Other fertile ground within the OMERACT community is to consider the application of the ICF by way of the so-called ICF core sets. Different from OMERACT core sets, ICF core sets refer to a short list of ICF categories that are relevant to a health condition or health-related event. These are selections of ICF categories that are necessary to classify functioning of an individual using extensive and multiple methodologies. They encompass the perspective of patients, existing research, and health professionals. Such core sets are available for several rheumatologic or musculoskeletal conditions — RA25, AS21, osteoporosis26, chronic low back pain27, chronic widespread pain28, and osteoarthritis29. These core sets could be the starting point to specify OMERACT domains.
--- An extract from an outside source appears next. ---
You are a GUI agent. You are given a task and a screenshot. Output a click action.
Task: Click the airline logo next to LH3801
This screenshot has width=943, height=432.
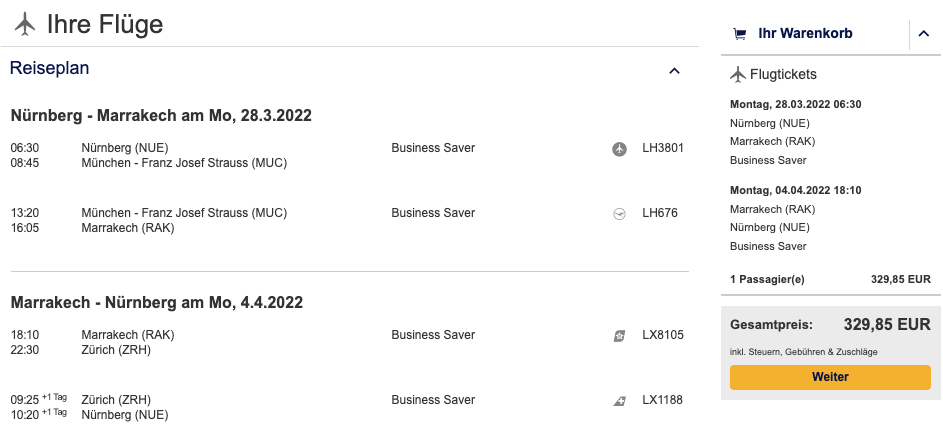click(x=619, y=149)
In addition to the comprehensive core sets, there are current initiatives to develop a statistically derived or combined statistical experts-derived Brief ICF Core Set based on the comprehensive core sets. Although the ICF (Core Sets) can be useful as external reference, we need to recognize that the ICF has limitations, such as the lack of universally agreed operationalization of its categories, and the lack of classification of personal factors. However, these limitations do not outweigh the advantage of having a common conceptual language and classification to measure functioning and disability domains across diseases. The ICF initiative within OMERACT is a starting point to propose for each “domain” the best (set of) concepts (ICF categories) to specify the domain.
In conclusion, we learned, by doing a comparison of some OMERACT core sets, that domain conceptualization and definition vary across diseases and domain specification is insufficient, if not lacking. A common framework to assess outcome and specification of domains could further improve outcome measurement as already addressed in the OMERACT report on domain selection15. The ICF proved useful in specifying the domains referring to physical function in the OMERACT core sets, but can also provide specification for domains that are not part of OMERACT core domains but are relevant to outcomes assessment.